WHAT THE TASK ASKS:
The expected copy holds every entry exactly and none of the pictures.

Collected data entries:
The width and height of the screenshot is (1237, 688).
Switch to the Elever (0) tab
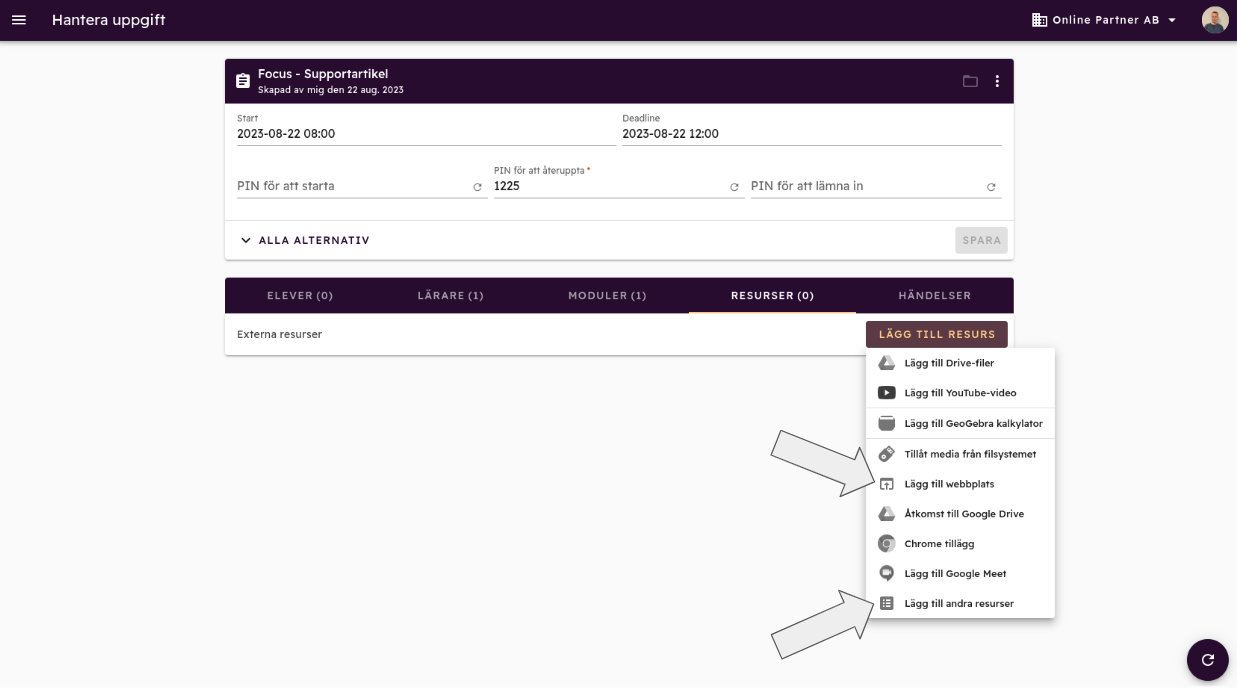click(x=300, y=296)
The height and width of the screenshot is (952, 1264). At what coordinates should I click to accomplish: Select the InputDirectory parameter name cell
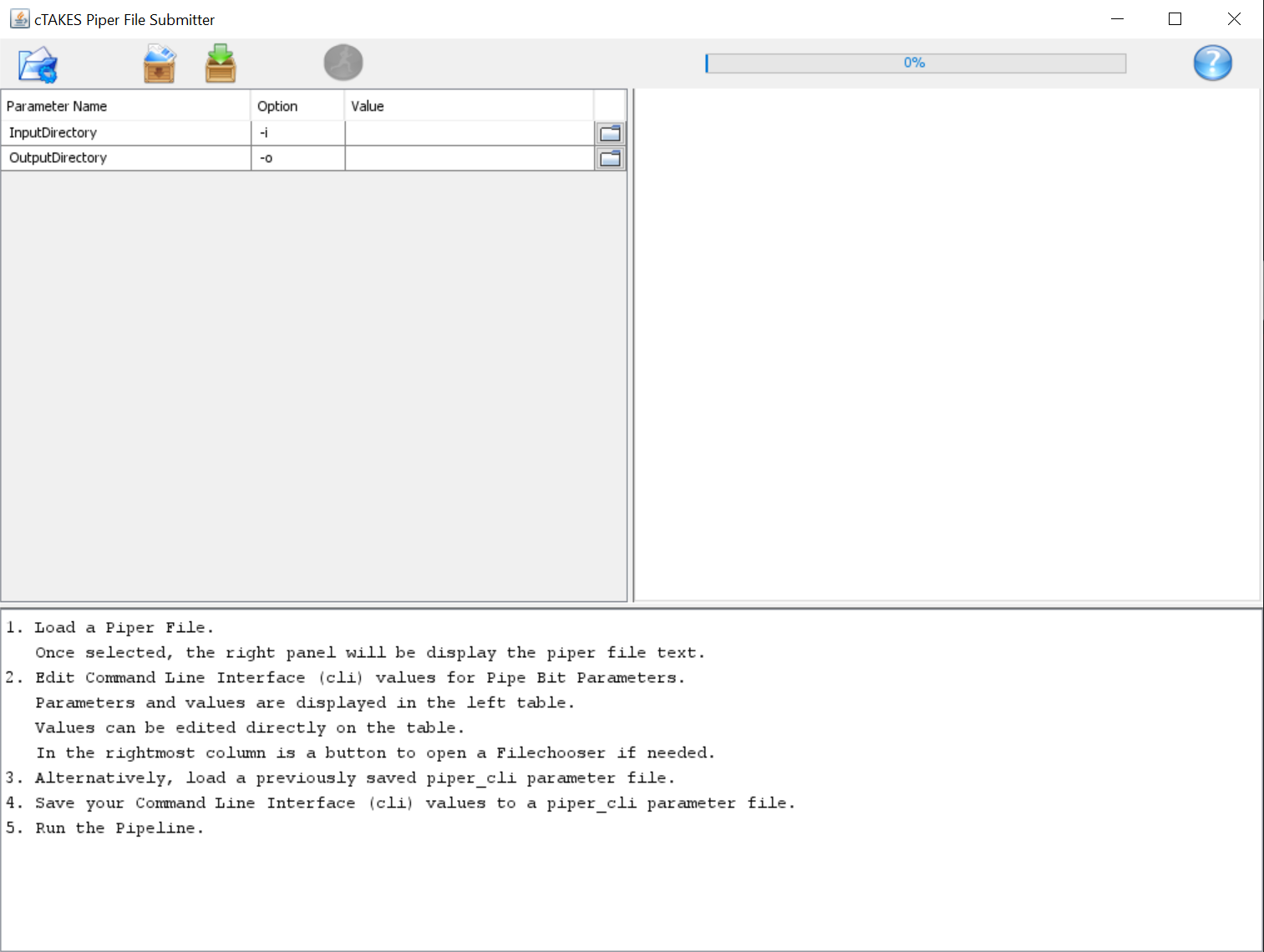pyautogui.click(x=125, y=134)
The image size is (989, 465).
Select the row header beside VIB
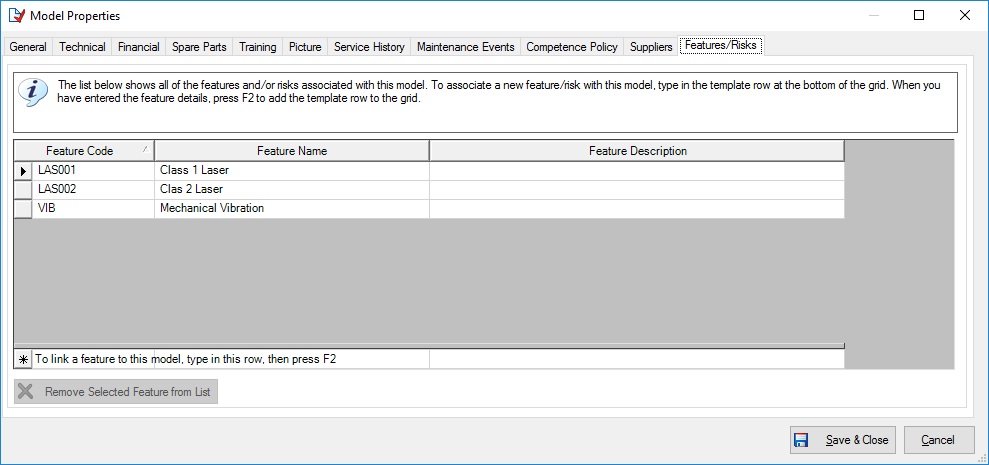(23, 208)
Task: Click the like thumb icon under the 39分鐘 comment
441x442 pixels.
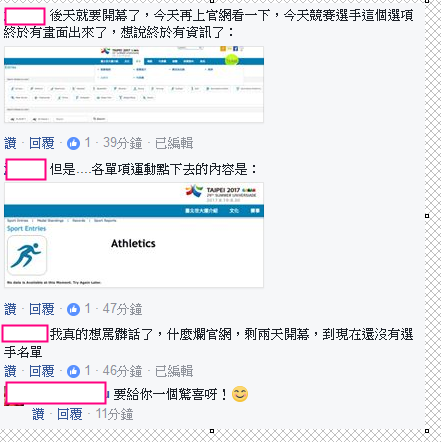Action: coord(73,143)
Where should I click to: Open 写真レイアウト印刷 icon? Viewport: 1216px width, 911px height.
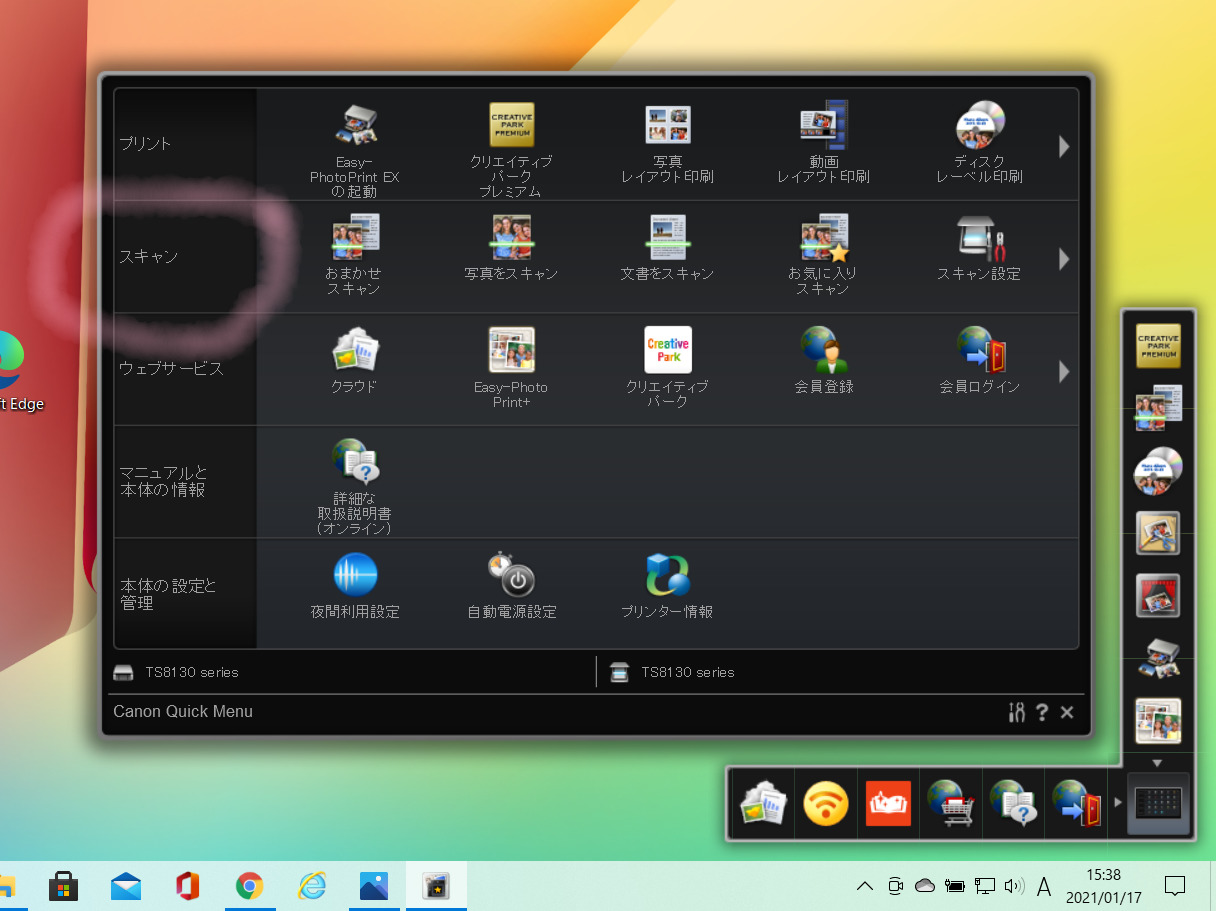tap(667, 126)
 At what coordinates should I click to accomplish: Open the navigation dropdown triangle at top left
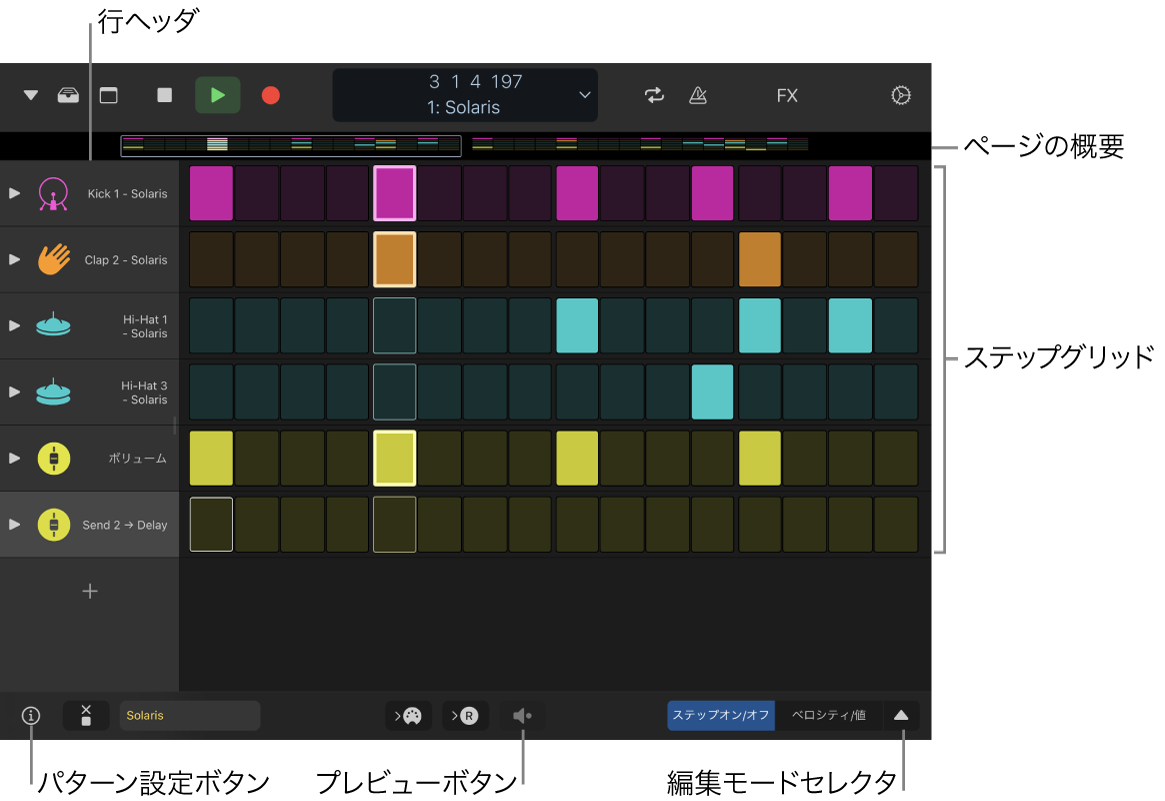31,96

OUTPUT OF THE EXERCISE:
The width and height of the screenshot is (1237, 688).
Switch to the Elever (0) tab
click(x=300, y=296)
The height and width of the screenshot is (952, 1264). At what coordinates should I click to accomplish: Select the InputDirectory parameter name cell
pyautogui.click(x=125, y=134)
The image size is (989, 465).
Select the row header beside VIB
(23, 208)
Task: Click the like thumb icon under the 39分鐘 comment
441x442 pixels.
Action: coord(73,143)
Where should I click to: Open 写真レイアウト印刷 icon? Viewport: 1216px width, 911px height.
tap(667, 126)
 At what coordinates should I click to accomplish: Open the navigation dropdown triangle at top left
31,96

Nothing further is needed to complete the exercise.